----- INPUT FOR THIS TASK -----
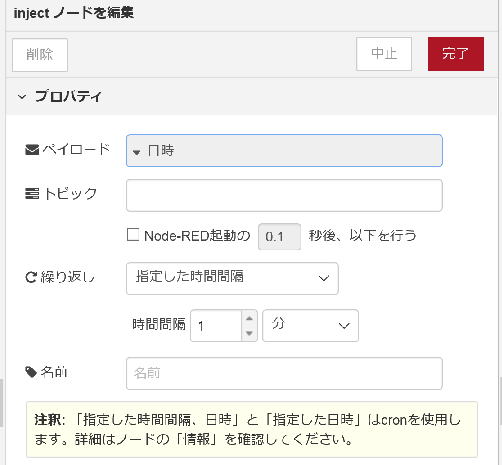
Task: Click the 時間間隔 number field
Action: point(216,325)
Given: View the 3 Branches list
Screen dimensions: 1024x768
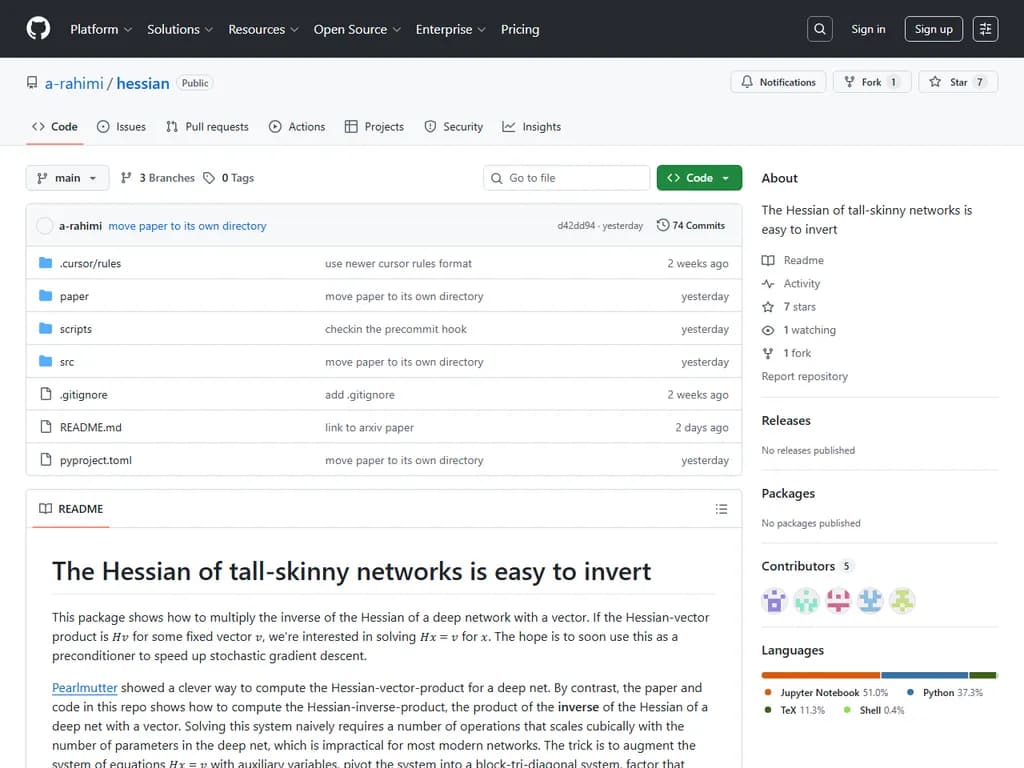Looking at the screenshot, I should (157, 178).
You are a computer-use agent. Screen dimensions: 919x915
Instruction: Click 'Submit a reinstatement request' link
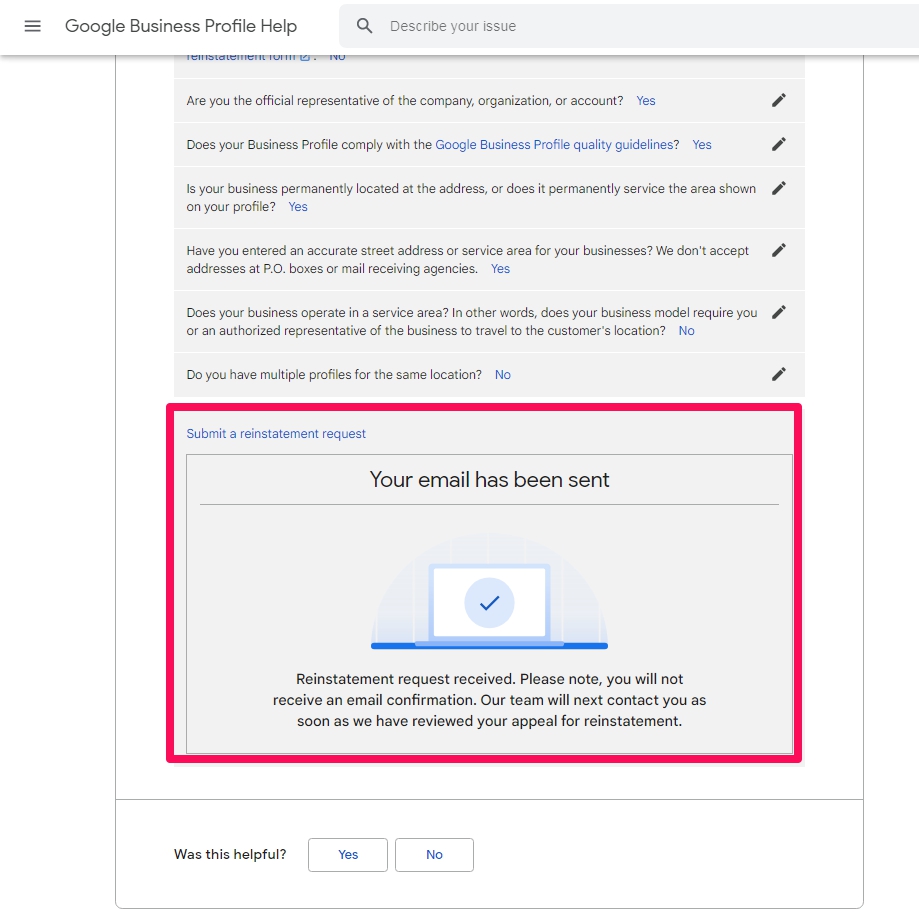click(276, 434)
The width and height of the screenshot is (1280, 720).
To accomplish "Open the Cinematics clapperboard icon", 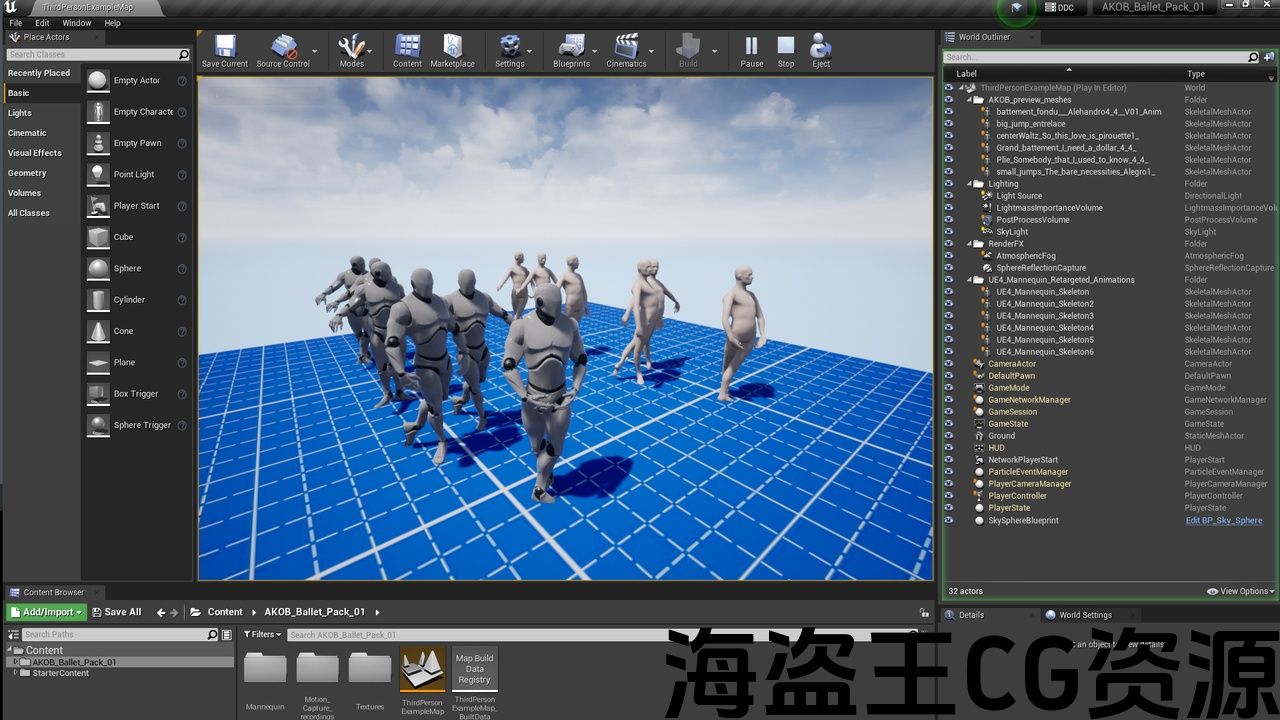I will click(x=626, y=50).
-----
== PROBLEM DESCRIPTION ==
Count the lines above that contain the string "dimensions", and give only the number.

== TASK RESPONSE ==
2